_Exercise aim_
Please arrange the lines below, from the one containing "This screenshot has width=1198, height=811." through the end of the rows, both ends included, as a Markdown table with the columns No. and Line. Number each line, skip blank lines, and leave the pictures out.

_Record set_
____

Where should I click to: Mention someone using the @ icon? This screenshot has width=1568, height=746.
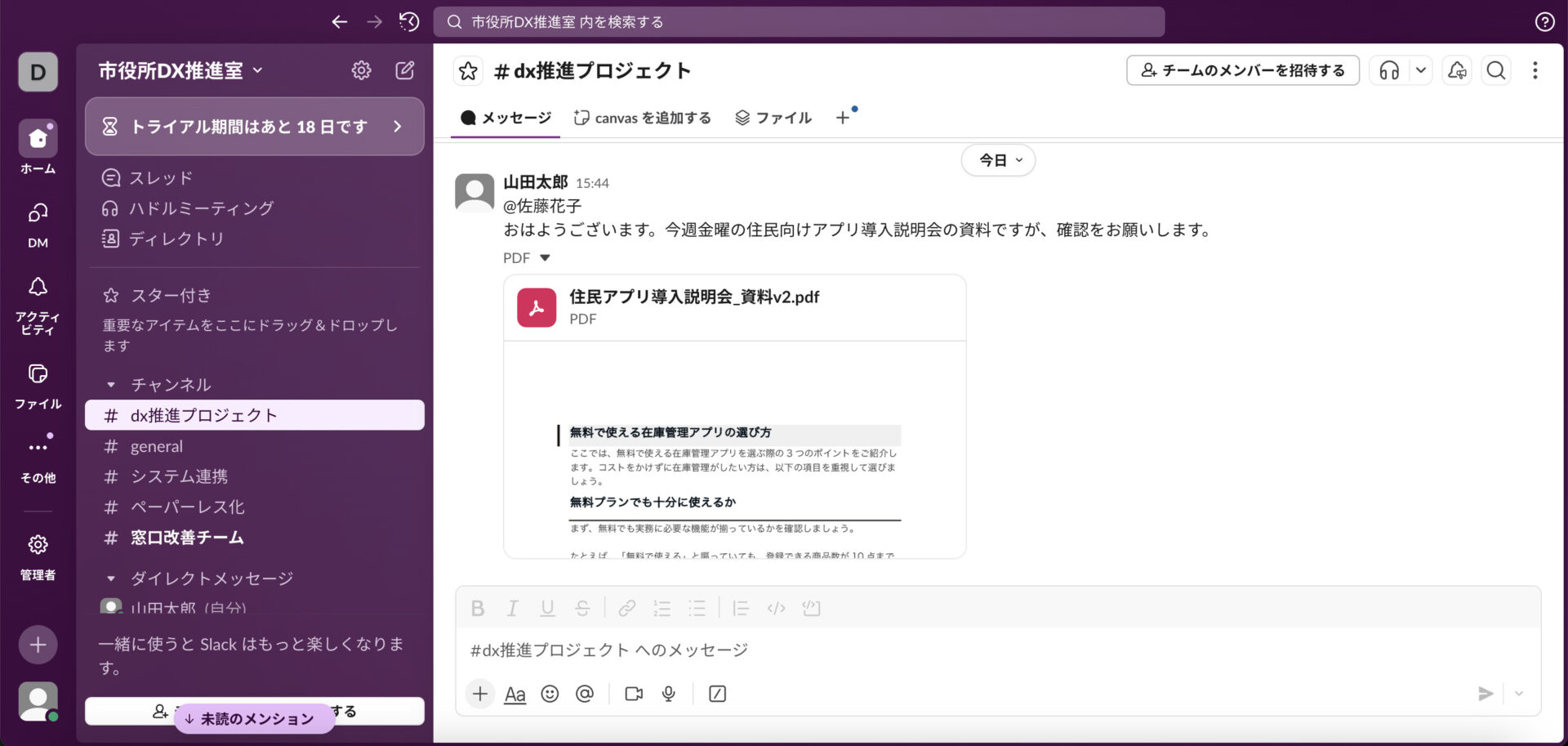[585, 694]
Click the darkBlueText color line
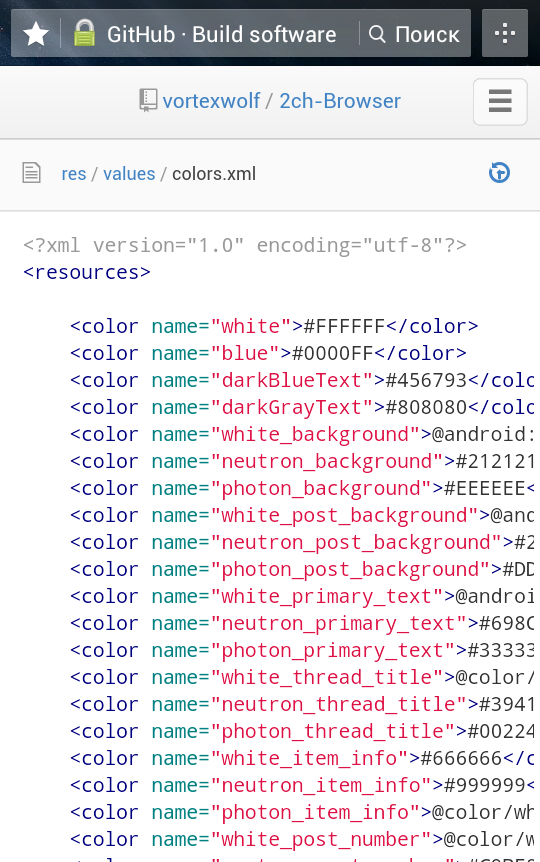 coord(302,380)
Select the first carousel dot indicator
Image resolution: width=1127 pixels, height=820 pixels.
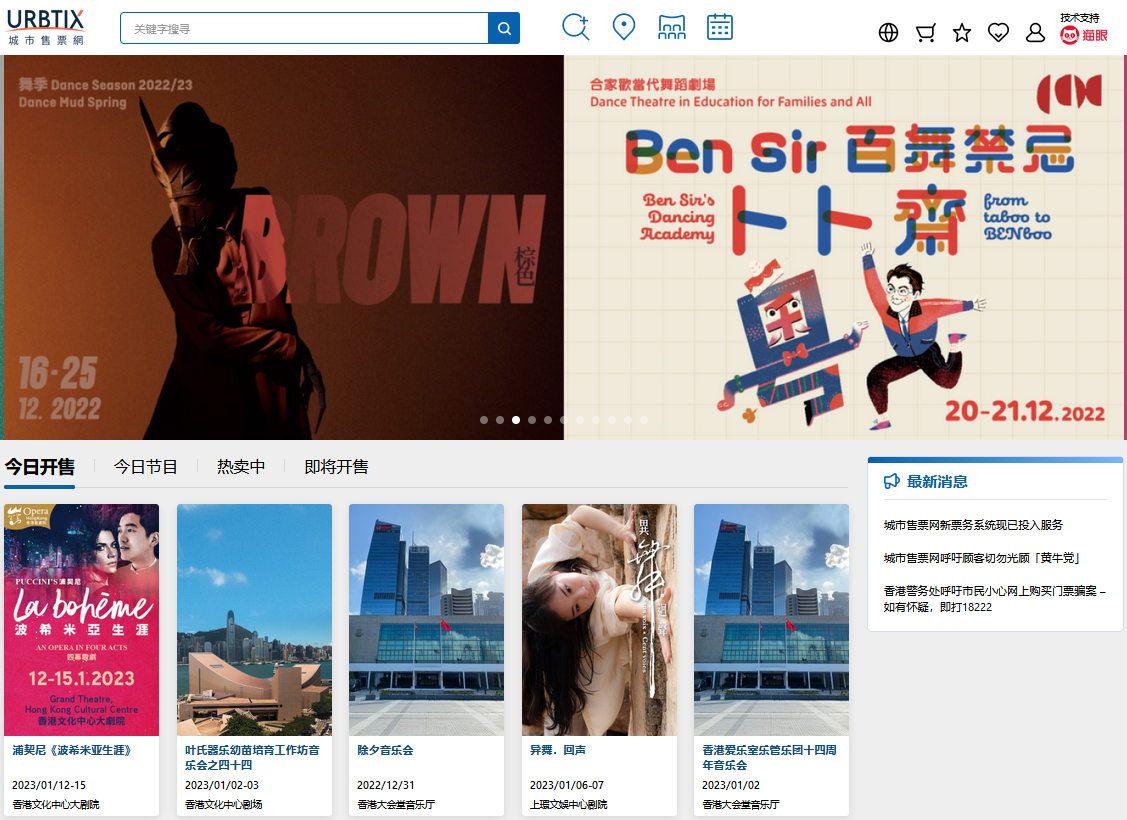(484, 420)
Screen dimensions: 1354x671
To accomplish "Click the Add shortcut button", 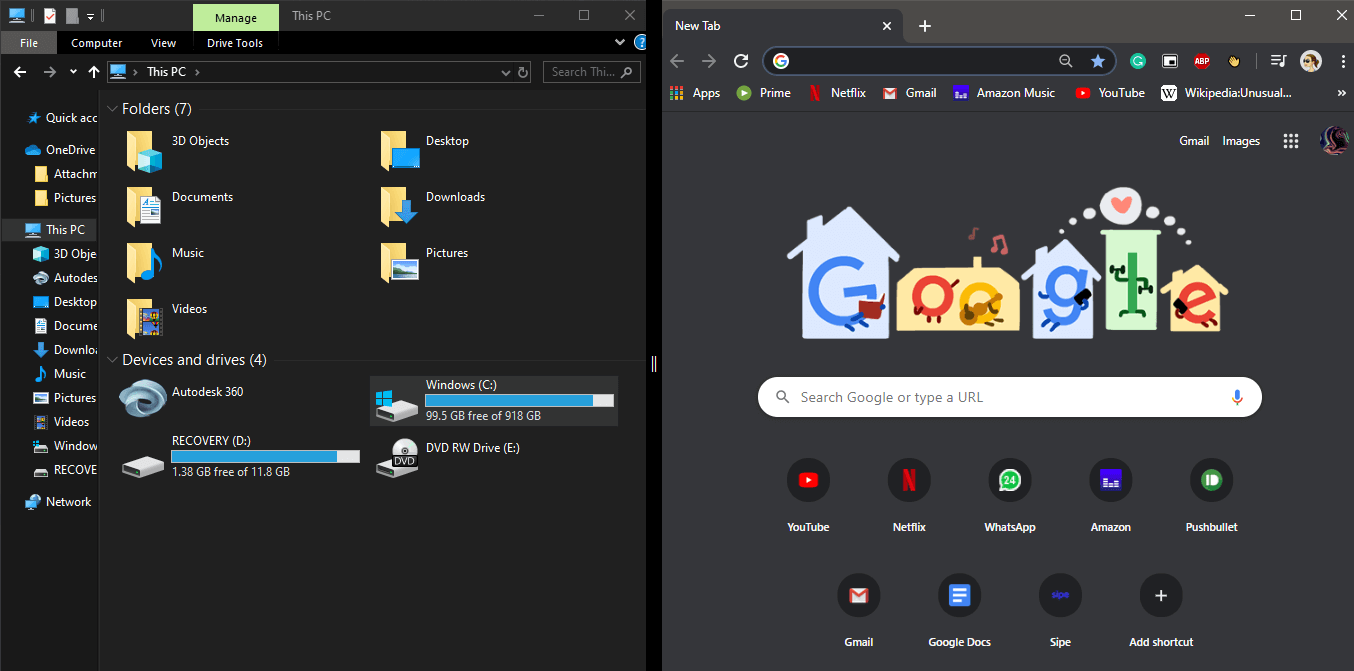I will tap(1160, 596).
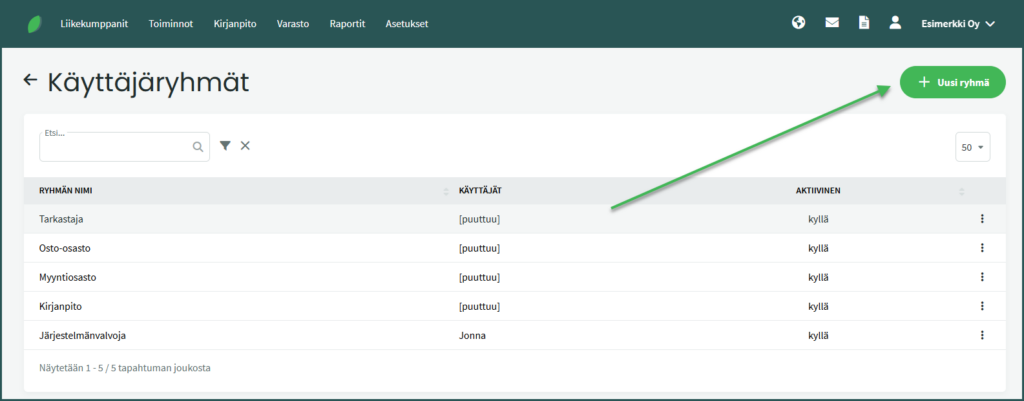The height and width of the screenshot is (401, 1024).
Task: Open the 50 rows-per-page dropdown
Action: click(x=972, y=147)
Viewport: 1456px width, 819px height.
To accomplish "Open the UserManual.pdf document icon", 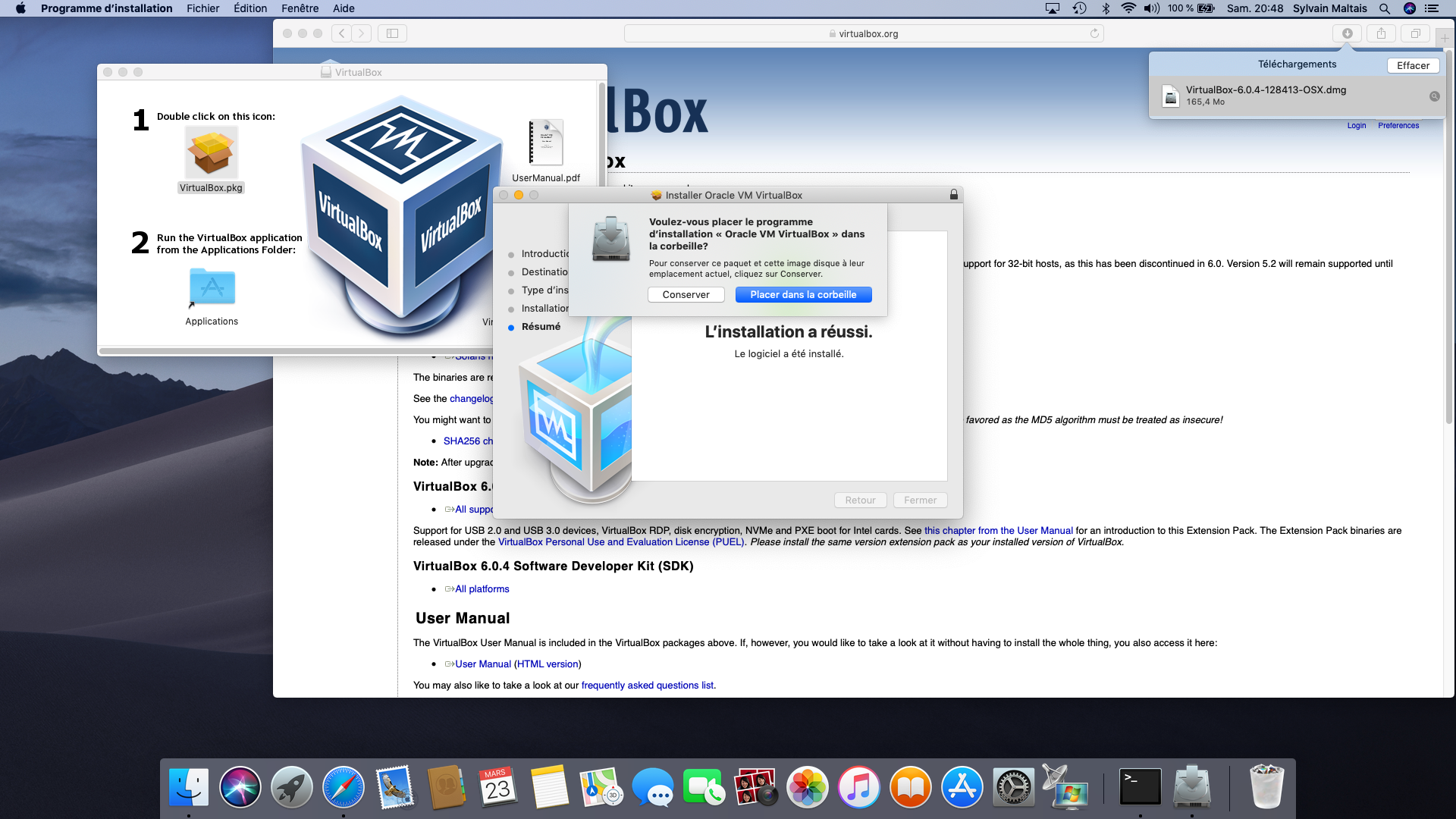I will (546, 143).
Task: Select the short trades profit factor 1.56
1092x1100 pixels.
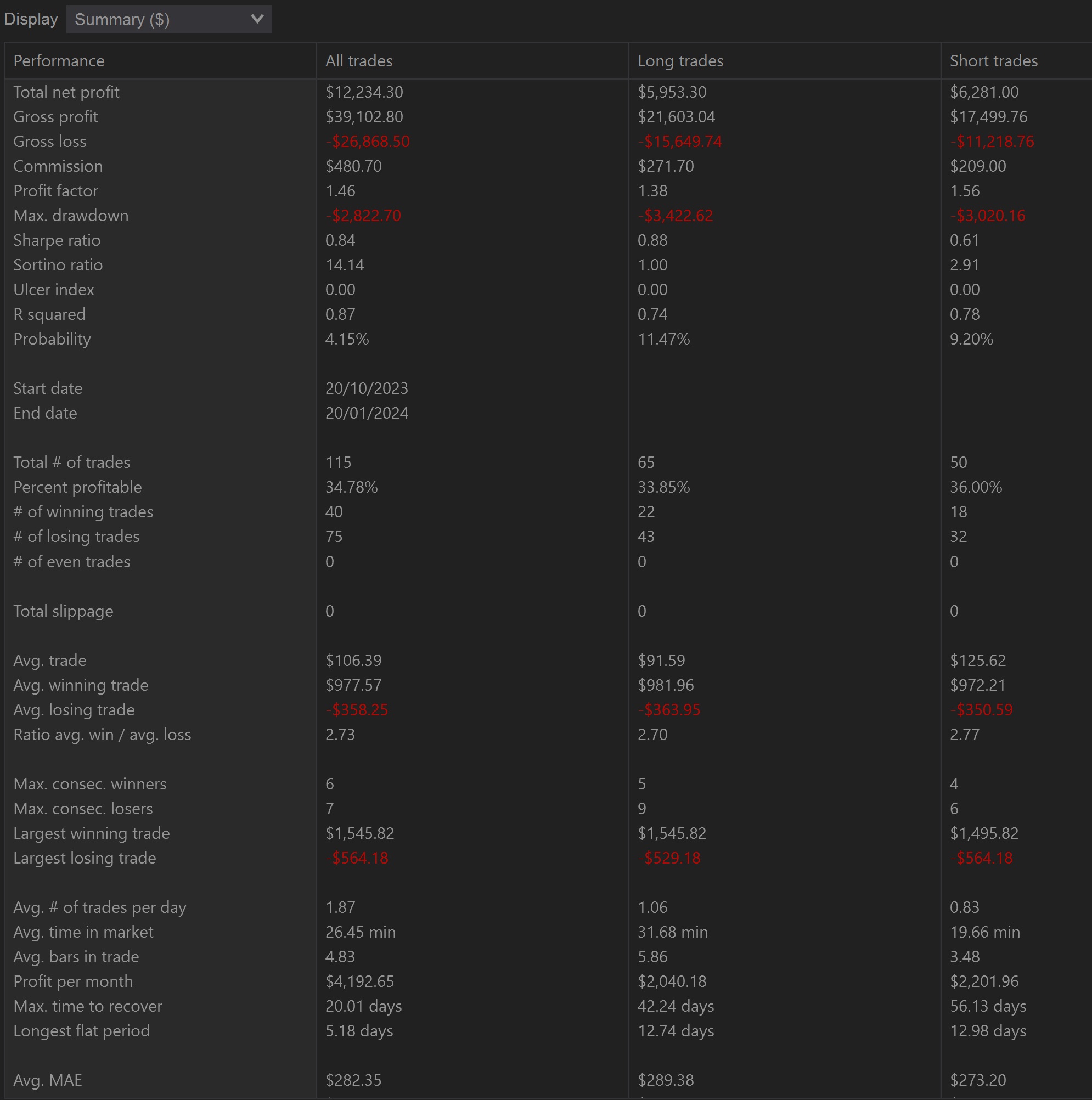Action: 965,191
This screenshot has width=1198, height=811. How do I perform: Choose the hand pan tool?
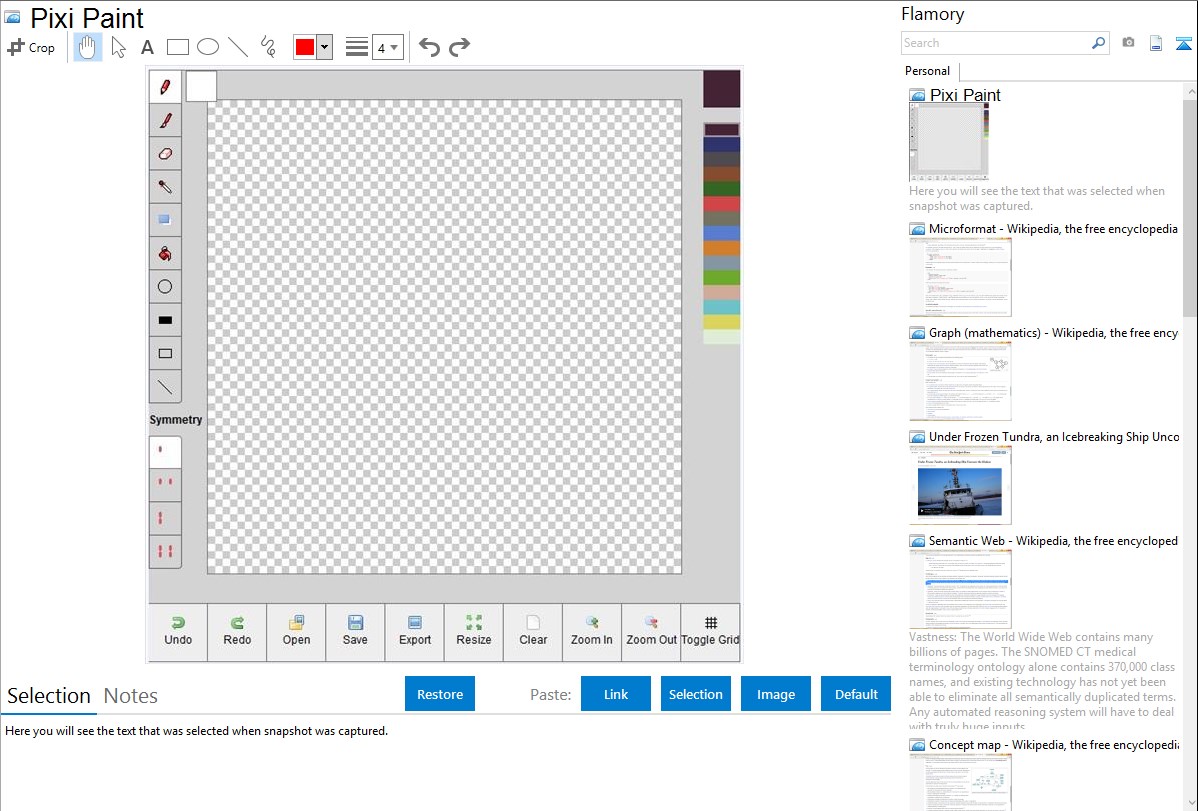coord(88,47)
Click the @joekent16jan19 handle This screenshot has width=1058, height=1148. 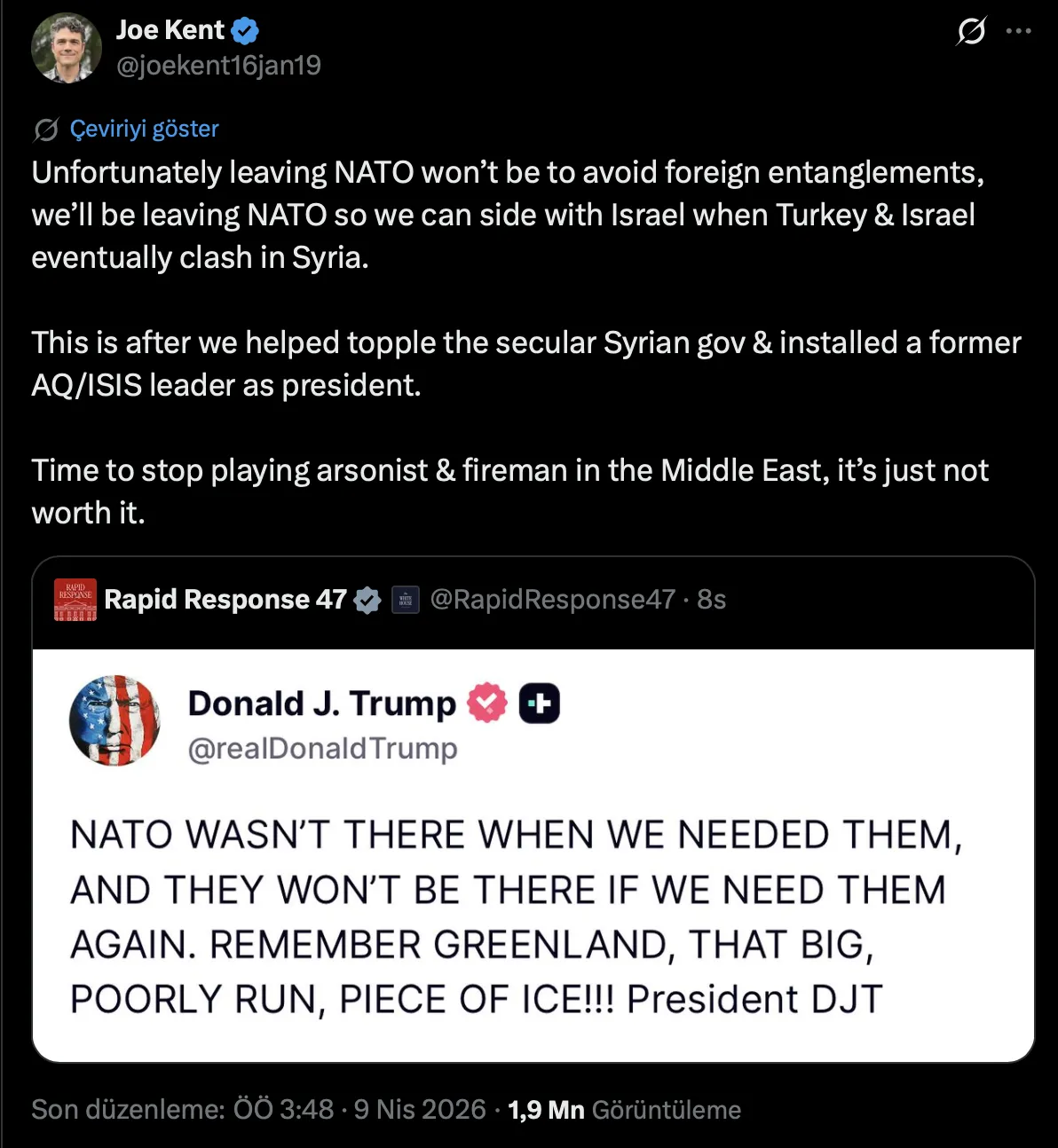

____

_Answer to this task_
| No. | Line |
|---|---|
| 1 | This screenshot has width=1198, height=811. How do I perform: Choose the hand pan tool? |
| 2 | coord(88,47) |
| 3 | Click the @joekent16jan19 handle This screenshot has width=1058, height=1148.  |